Description of the task ▸
All lines from the one containing "Task: Click the number 0 in following count" down to the one containing "Task: Click the yellow #FFFF55 color swatch", both ends included, are to be given again exactly; omit the rest of the listing below.

Information shown ▸
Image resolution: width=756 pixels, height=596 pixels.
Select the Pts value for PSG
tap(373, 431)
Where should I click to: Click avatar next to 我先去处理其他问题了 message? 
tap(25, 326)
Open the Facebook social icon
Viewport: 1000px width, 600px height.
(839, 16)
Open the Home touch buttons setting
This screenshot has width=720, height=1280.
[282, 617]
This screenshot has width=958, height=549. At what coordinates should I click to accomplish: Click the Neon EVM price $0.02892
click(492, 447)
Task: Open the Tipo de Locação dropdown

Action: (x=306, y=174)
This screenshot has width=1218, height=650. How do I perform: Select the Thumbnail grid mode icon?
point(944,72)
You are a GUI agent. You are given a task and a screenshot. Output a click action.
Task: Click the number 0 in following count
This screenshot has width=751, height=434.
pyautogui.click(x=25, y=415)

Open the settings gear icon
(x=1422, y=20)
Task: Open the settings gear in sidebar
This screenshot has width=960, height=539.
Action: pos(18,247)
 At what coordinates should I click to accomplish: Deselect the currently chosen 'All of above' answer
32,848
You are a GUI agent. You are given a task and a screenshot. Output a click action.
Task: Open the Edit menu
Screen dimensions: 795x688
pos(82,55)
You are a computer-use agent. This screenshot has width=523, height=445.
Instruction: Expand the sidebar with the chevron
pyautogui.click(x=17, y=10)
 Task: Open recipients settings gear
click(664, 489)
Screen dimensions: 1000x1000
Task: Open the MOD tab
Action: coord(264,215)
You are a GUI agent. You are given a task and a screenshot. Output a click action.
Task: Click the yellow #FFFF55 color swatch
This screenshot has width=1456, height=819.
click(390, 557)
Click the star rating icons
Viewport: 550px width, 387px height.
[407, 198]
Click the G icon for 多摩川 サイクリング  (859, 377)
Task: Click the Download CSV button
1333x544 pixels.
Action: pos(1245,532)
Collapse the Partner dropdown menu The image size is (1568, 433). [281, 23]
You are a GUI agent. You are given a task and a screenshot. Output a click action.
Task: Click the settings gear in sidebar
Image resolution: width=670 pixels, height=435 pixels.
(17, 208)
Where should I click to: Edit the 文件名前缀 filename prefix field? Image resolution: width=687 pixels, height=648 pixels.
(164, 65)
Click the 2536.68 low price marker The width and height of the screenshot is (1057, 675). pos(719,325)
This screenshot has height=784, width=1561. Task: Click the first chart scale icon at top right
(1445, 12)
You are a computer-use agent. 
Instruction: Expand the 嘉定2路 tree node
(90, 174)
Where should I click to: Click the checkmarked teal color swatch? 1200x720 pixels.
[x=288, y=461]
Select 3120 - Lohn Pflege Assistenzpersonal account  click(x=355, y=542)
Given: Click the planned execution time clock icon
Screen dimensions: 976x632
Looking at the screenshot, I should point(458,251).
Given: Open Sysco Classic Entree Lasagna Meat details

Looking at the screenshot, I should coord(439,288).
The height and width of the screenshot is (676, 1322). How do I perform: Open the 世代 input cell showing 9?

Task solution ▸
Task: Click the number 0 in following count
This screenshot has width=751, height=434.
pyautogui.click(x=25, y=415)

Open the settings gear icon
(x=1422, y=20)
Task: Open the settings gear in sidebar
This screenshot has width=960, height=539.
Action: pos(18,247)
 At what coordinates should I click to accomplish: Deselect the currently chosen 'All of above' answer
32,848
You are a GUI agent. You are given a task and a screenshot. Output a click action.
Task: Open the Edit menu
Screen dimensions: 795x688
pos(82,55)
You are a computer-use agent. This screenshot has width=523, height=445.
Instruction: Expand the sidebar with the chevron
pyautogui.click(x=17, y=10)
 Task: Open recipients settings gear
click(664, 489)
Screen dimensions: 1000x1000
Task: Open the MOD tab
Action: coord(264,215)
You are a GUI agent. You are given a task and a screenshot. Output a click action.
Task: Click the yellow #FFFF55 color swatch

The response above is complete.